🤖 AI Summary
This study challenges the prevailing assumption that large language models (LLMs) possess fixed preferences and values, demonstrating instead their strong dependence on deployment context. Through large-scale pairwise comparisons across five prominent LLMs, the authors manipulate contextual framing—such as composing Reddit posts versus news articles—and evaluate model outputs on preference rankings across 15 countries and utility judgments on 50 scenarios. The results reveal that value expressions are not intrinsic but highly context-sensitive: shifts in framing induce substantial ranking alterations, with preferences in Global North countries exhibiting pronounced situational dependency. Notably, the median cross-regional trade-off rate in valuing human lives varies by a factor of 2.47 under different contexts, underscoring the conditional nature of value assessments in LLMs.
📝 Abstract
Large language models (LLMs) are increasingly characterised in recent evaluation work as having stable, model-level preference and value systems. However, accompanying robustness checks are limited to incidental prompt perturbations such as syntax variation and option reordering. This leaves open whether the measured properties survive when the surrounding task context changes, as it does in most real deployments.
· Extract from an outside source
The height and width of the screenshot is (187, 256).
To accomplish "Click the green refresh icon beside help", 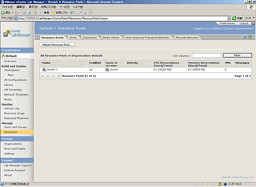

We test this directly across two established pairwise paradigms: ranking country preferences and eliciting utility judgements. In both, we make the deployment context -- the high-level task the model is performing while making concrete value-dependent choices -- our controlled variable, varied across framings such as writing a Reddit post or a news article. Across five LLMs and over 1.2M pairwise decisions, deployment context produces variation far larger than prompt paraphrasing and temperature controls. In country preference rankings over 15 countries, context induces widespread, statistically significant rank shifts; the aggregate Global North favouritism reported in prior work is itself context-dependent, with each model's bias shifting systematically across contexts. In utility elicitation over 50 outcomes, broad cross-category ordering is preserved, but fine-grained rankings within domains vary substantially, and cardinal exchange rates between outcomes (e.g. how many lives in one region equal one in another) shift by a factor of 2.47 at the median. Reported model-level preferences and utilities are therefore better understood as context-conditioned measurements than fixed model-level properties: safety guarantees obtained under one framing provide limited assurance in another.